→ Records shown
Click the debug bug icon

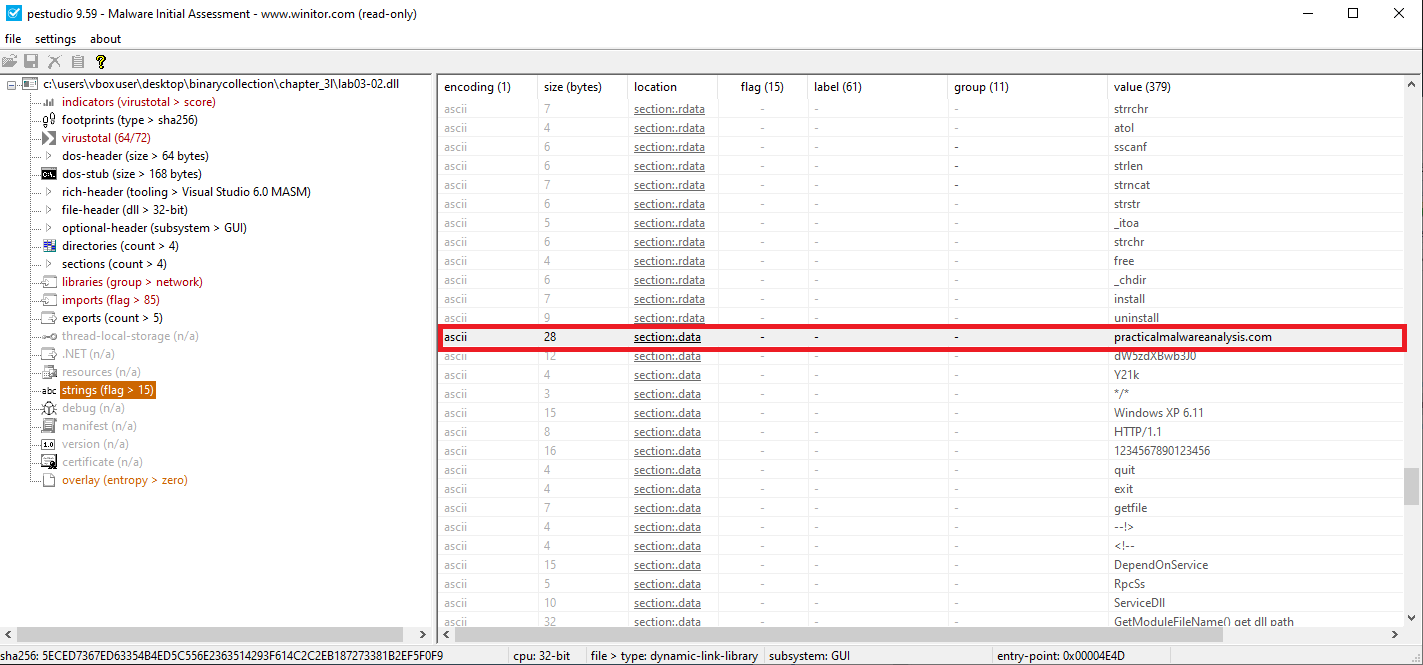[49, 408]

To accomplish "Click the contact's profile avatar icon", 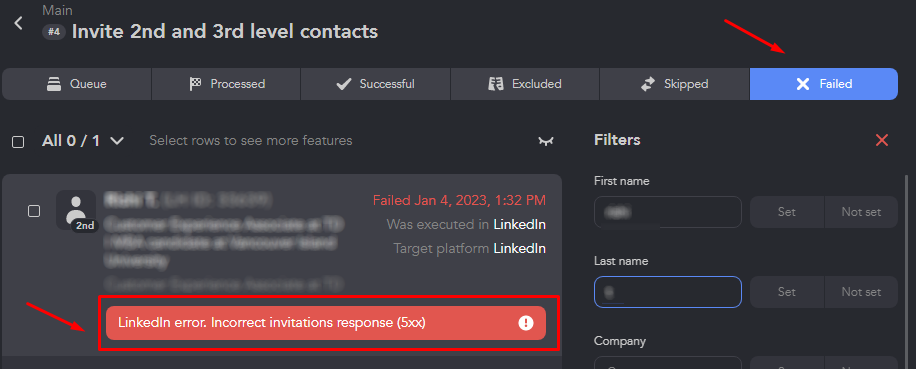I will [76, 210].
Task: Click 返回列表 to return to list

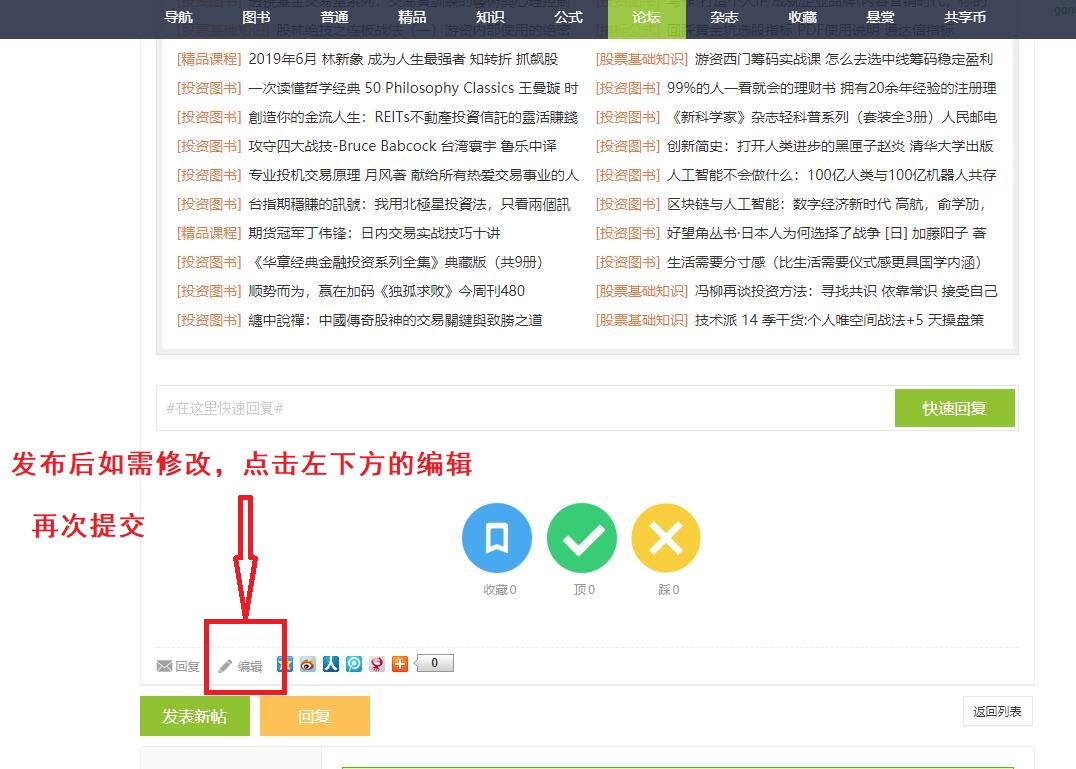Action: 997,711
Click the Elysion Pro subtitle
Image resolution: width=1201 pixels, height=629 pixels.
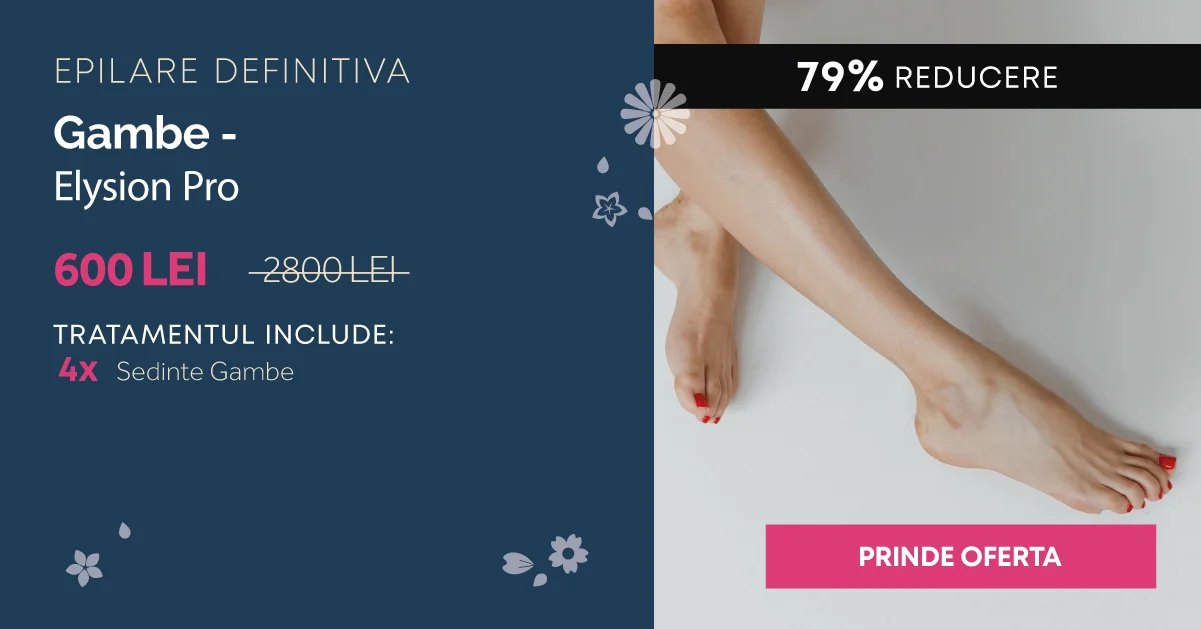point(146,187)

→ Activity
Copy exactly and only this span: the line with "Image resolution: width=1201" through the final line of the entries, both ends included, with the pictures left out.

→ Result of this exercise
Image resolution: width=1201 pixels, height=629 pixels.
point(146,187)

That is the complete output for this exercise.